Over the years I have heard of this approach, but not with any great consistency. It is always a ratio between net sales and profit, but whether this is gross or net profit seemed, until recently, to be debateable. The principle is that you calculate the ratio and the royalty rate is 25% of that. Not that it mattered to me, because it is not a device I am likely to use. Chatting to the very helpful people at Royalty Source I discovered they had contributed to a recent article about this strange sounding tool. The paper appeared in an esoteric journal, which you will not easily find. I do have a copy.

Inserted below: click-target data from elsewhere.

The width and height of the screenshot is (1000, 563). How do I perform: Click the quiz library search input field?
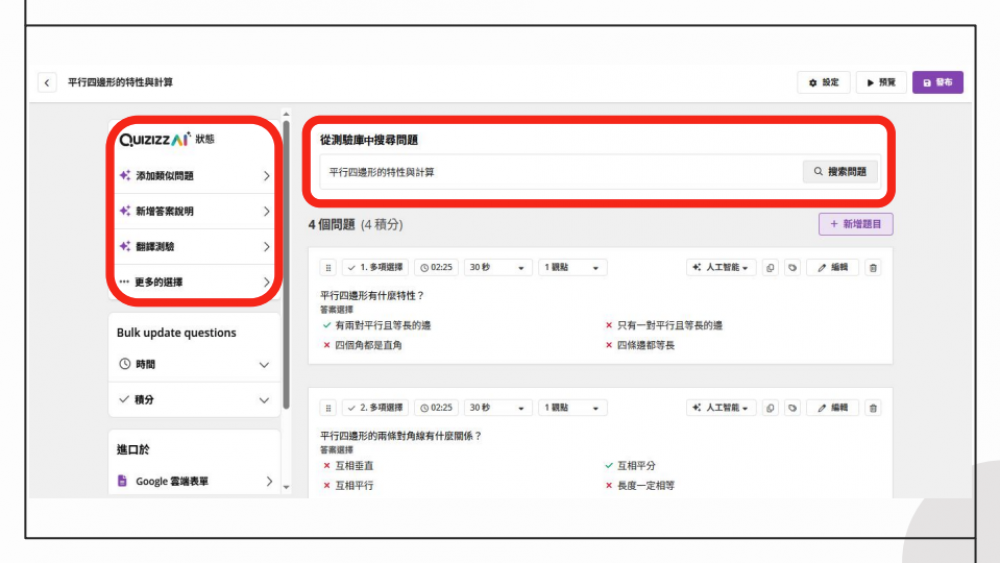coord(560,172)
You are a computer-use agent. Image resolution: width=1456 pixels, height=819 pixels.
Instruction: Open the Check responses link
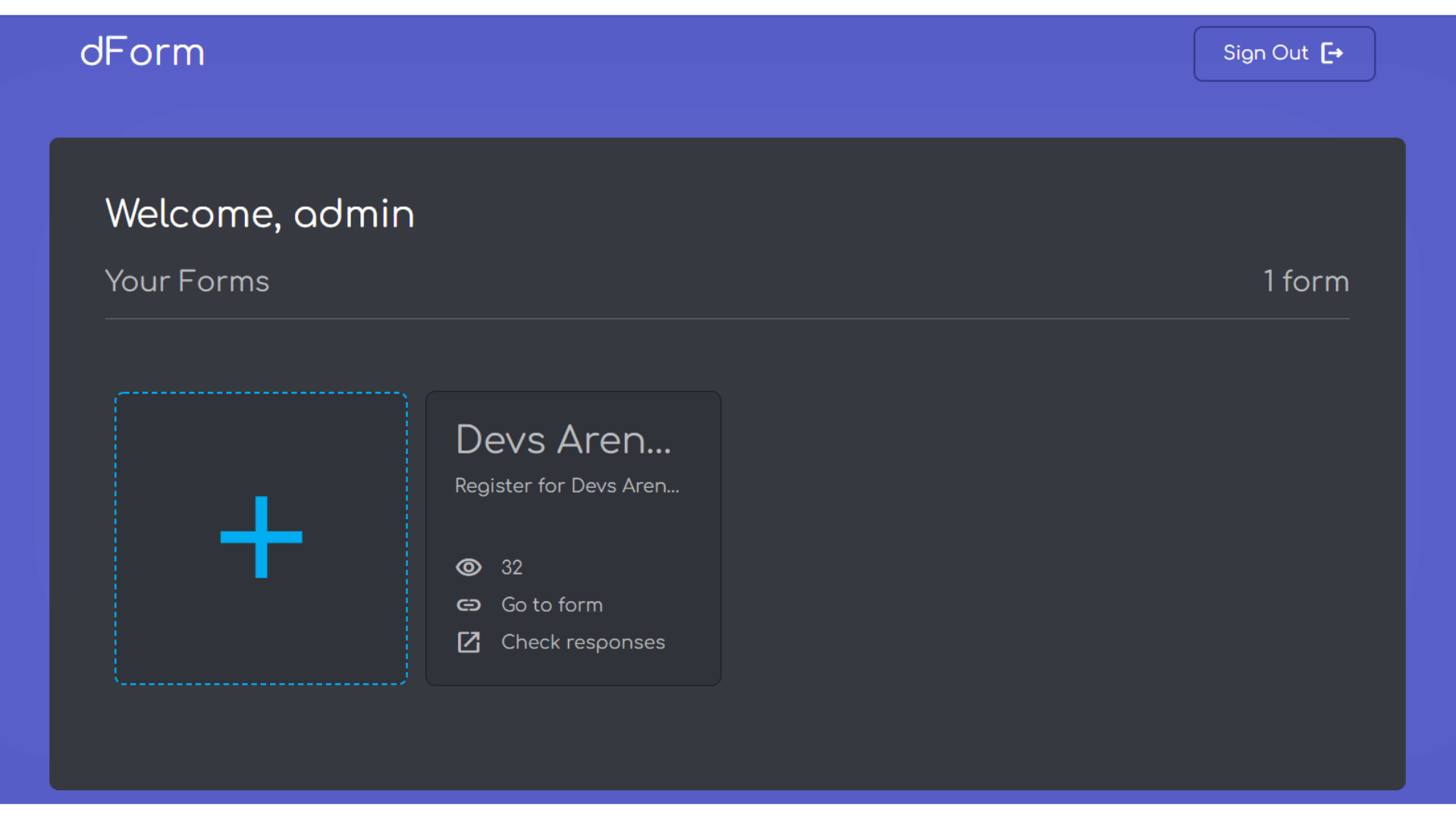coord(582,642)
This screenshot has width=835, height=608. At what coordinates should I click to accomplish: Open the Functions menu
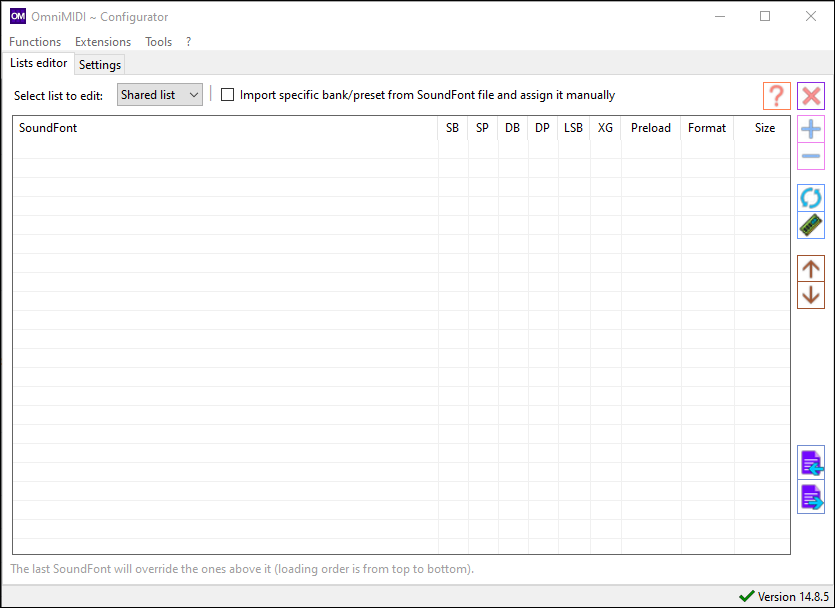(35, 42)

Now I learn that a Mr Robert Goldscheider first developed the approach in the 1950s. He was a co-author of the paper which is dated 2002. The concept is based on an empirical study he conducted where he found that this seemed to be the rule: licence fees tended to equate to one quarter of the profits that the licensee earned from the trademark or patent. The calculation is based on an estimate of future net profits before tax. This is divided by net sales to produce a percentage, one quarter of which is the royalty rate. The amount is sufficient to make it worth while for the licence owner to make it available to the user, who in turn is still able to generate a positive return.

It may appear a little crude, but it is related to the profits that the user will earn, and it does sound very reasonable.

• The royalty is applied to projected sales, discounted to present value and capitalised. But for how many years? Relief from Royalty users are confronted with a problem of whether the brand has a finite or infinite life. If it is finite, perhaps limited by the licence agreement, or expiry of a patent, the number of years in the projection is clear. But if the brand is for all time, which is what most brand owners hope for, the longevity must be taken into account. But how?

In the case in point the valuer chose ten years and chose is the correct term. There was really no justification for it other than most licensors would expect a brand to live for at least ten years. I wonder which brand owners he spoke to.

The way most knowledgeable users deal with this is to project the sales for five years, using management budgets and country growth rates. They then divide a sixth year by the discount rate to produce what they call an annuity, but what is formally a growing perpetuity. The former represents the early years and the latter is a proxy for the brand’s long life: discounted to infinity.

What strikes me as problematic in this approach is that the annuity invariably accounts for a larger portion of the value than the early years; sometimes as mush as two to three times as much. Further, many of the valuations I have seen using this approach, including the one I was dealing with, apply a single growth rate for all five or ten years. As a finance colleague at university pointed out, exponential growth like this will cause the brand eventually to be larger than the economy of the country. Any business can have a few exceptional years of growth but it is unlikely that they will sustain that for more then three or four years. The prudent way to deal with growth is to use reasonable management forecasts for two or three years and then step the growth down to the projected growth of the country itself.

This is the approach used for many very serious valuations and unless I am missing something or am unnaturally biased against it, I cannot see why it survives.

Especially when there are such wonderful alternatives.